Los más afortunados, tenaces y conspicuos dejan obra duradera en archivos, bibliotecas y fondos sepulcrales. Saben que los sobrevivirán sus medallas, y eso los tranquiliza. Asoman al balcón, respiran un aire de lavandas, como un ciego su bastón cogen la pluma y se garantizan un lugar en el panteón de las musas dormidas.
Otros hay que se descocan bajo cláusulas diferentes. Asumen el desaliño y no se bañan mucho, su vanidad menesterosa los pone ebrios, les impide dormir, sueñan sus pesadillas con los ojos abiertos. La forma les viene guanga y al contenido le ahorran tiempo. Adulan la fugacidad del graffiti en las calles y la mierda en los muros de los manicomios. Roban libros de las bibliotecas y les tienen prohibido entrar a las grandes librerías. Si declaman aúllan y reclaman. Incomodan al burgués, al discreto, al indiferente, al pobre diablo y al muy muy, son amigos de quienes prostituyen la carne pero detestan a quienes prostituyen su espíritu, viven pobremente y son famosos en lugares infames. Escupen sobre sus propios libros, arrancan las páginas de los diccionarios después de leerlas. Las de enciclopedias y obras completas de los muertos las usan para envolver mollejas de pollo.

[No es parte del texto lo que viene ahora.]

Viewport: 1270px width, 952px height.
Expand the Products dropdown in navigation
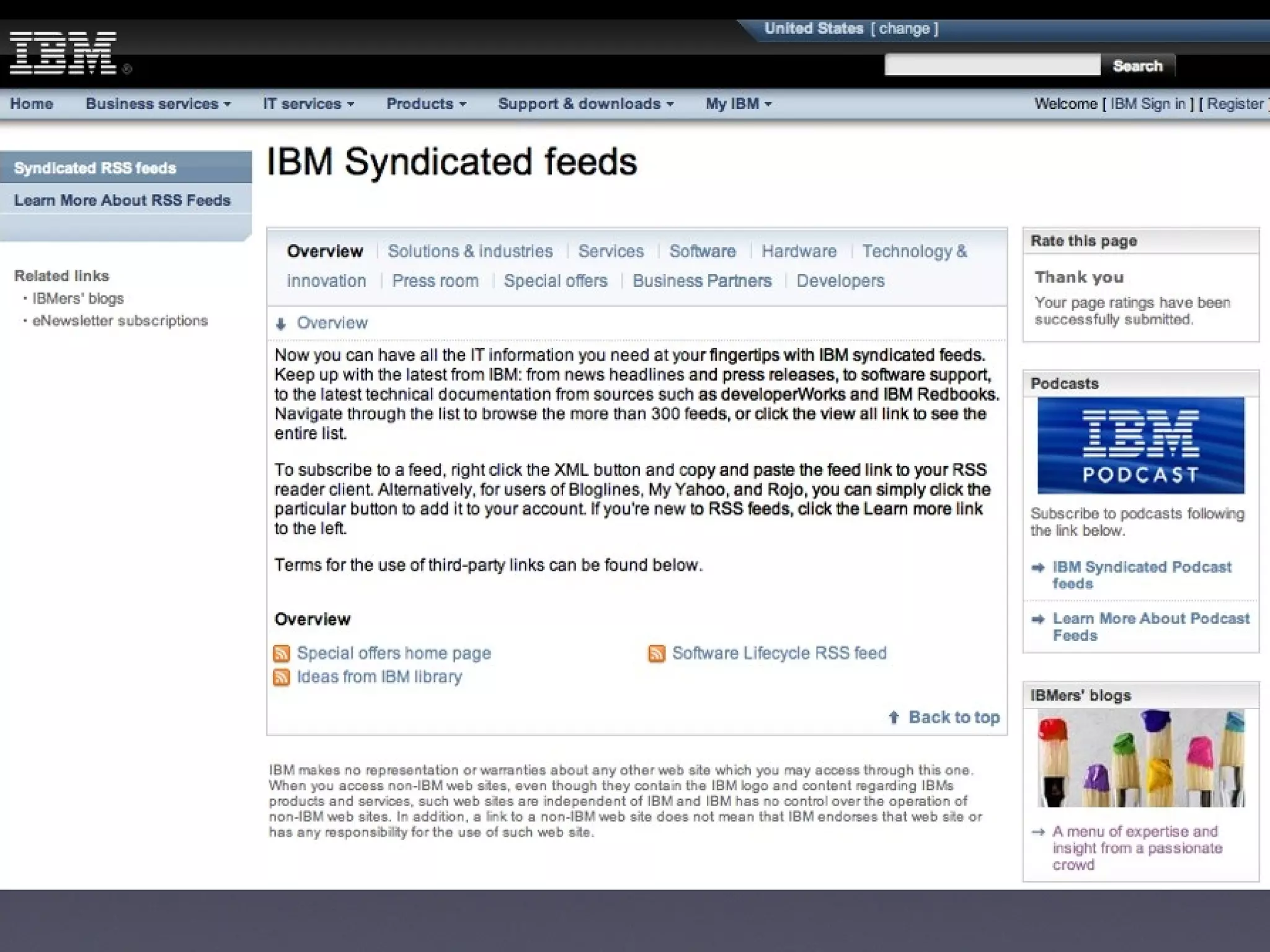(426, 104)
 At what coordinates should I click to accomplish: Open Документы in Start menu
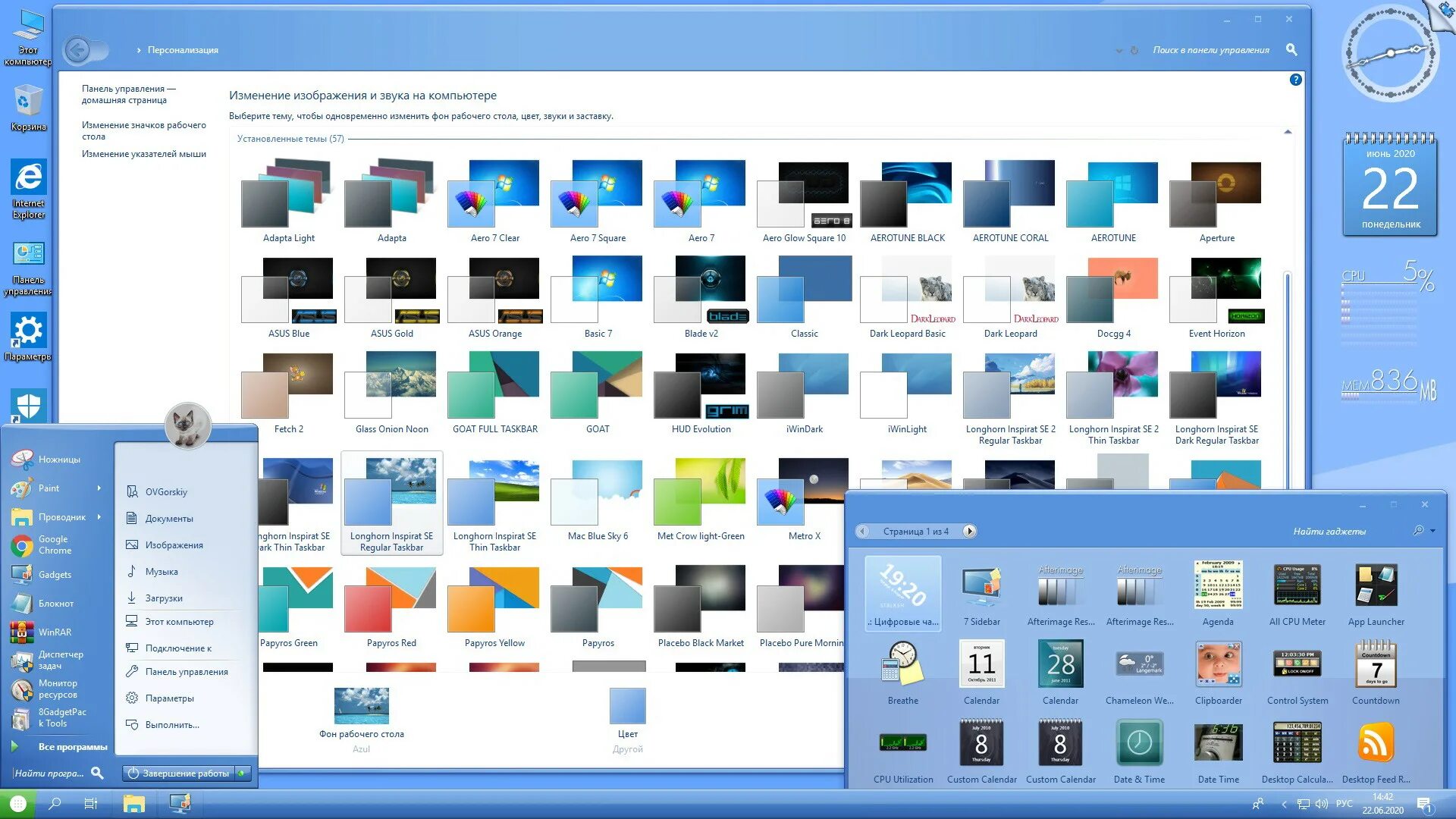pos(168,519)
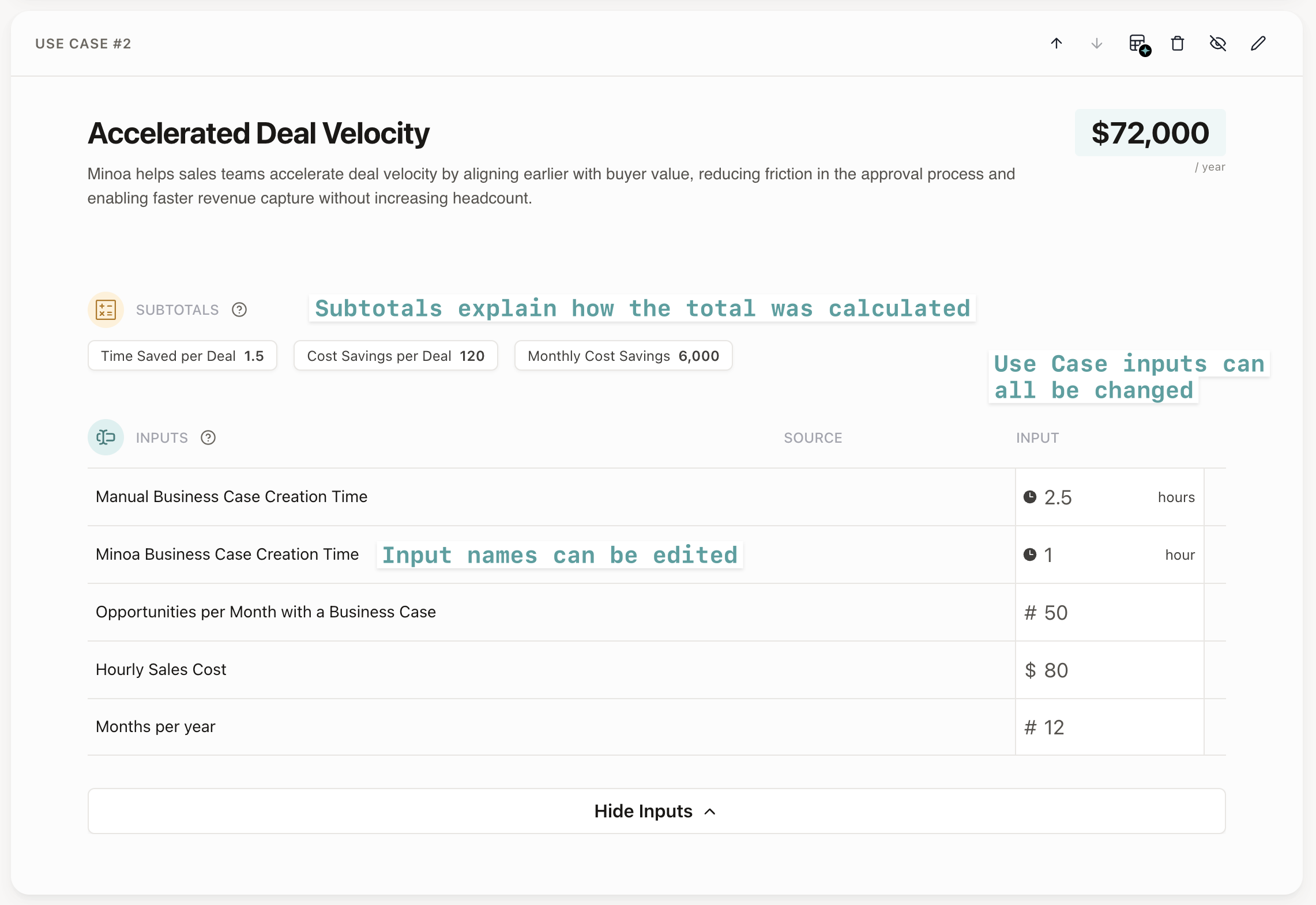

Cuando suben al sexto piso dejan oliendo mal las escaleras, y tras ellos rueda una lata vacía de cerveza. Se ríen de todos y de todas. Sean machos o hembras se revuelcan en las mismas sábanas y lo que fuman lo comparten a manos llenas. No conocen la envidia pero sí el resentimiento. No esperan bronce ni mármol pero desprecian a quienes los tienen. Inoportunos cuando lúcidos y también cuando desbarran, sus familias los ven con vergüenza y los vecinos con sagrado temor, como a epilépticos de pueblo. Disfrutan a los malditos, los emulan ingeniosamente con toques de humor y autoescarnio, resultando más simpáticos de lo que parecían.

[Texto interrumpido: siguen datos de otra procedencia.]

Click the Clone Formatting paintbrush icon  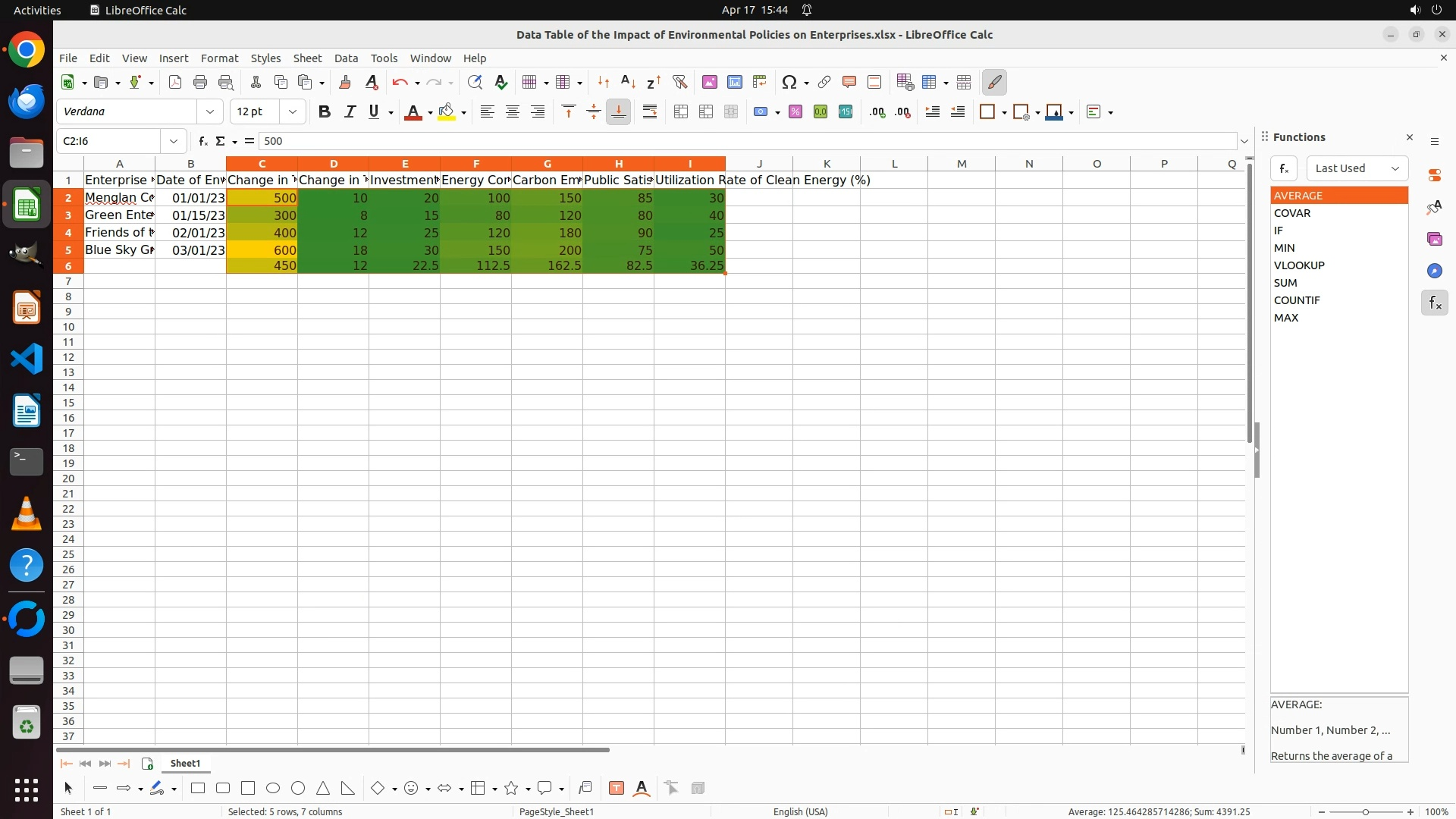[345, 82]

La contracultura es su nicho pero la desnichan a su antojo, le prenden fuego, la olvidan en un asiento del Metro, un autobús o una cantina. Sus obras nunca serán completas. Si se descontrolan caen en las garras de psiquiatras y cirujanos carniceros. Se desintoxican para volver a intoxicarse de poesía y de lo que haya, hacen el amor con furia, masturban y les masturban. Los mejores son descubiertos póstumamente, sin saberse a ciencia cierta dónde quedaron sus huesos. Su rastro físico se pierde en el Forense pero escribieron y garrapatearon con las uñas, y eso a veces deja huellas en los ladrillos, el estuco, el yeso y la piedra. Amaron como nadie, sufrieron como pocos, desperdiciaron el tiempo para ser recordados y admirados por las revoluciones futuras. En vano quisieron que su vida fuera en vano. Perduran más allá del basurero.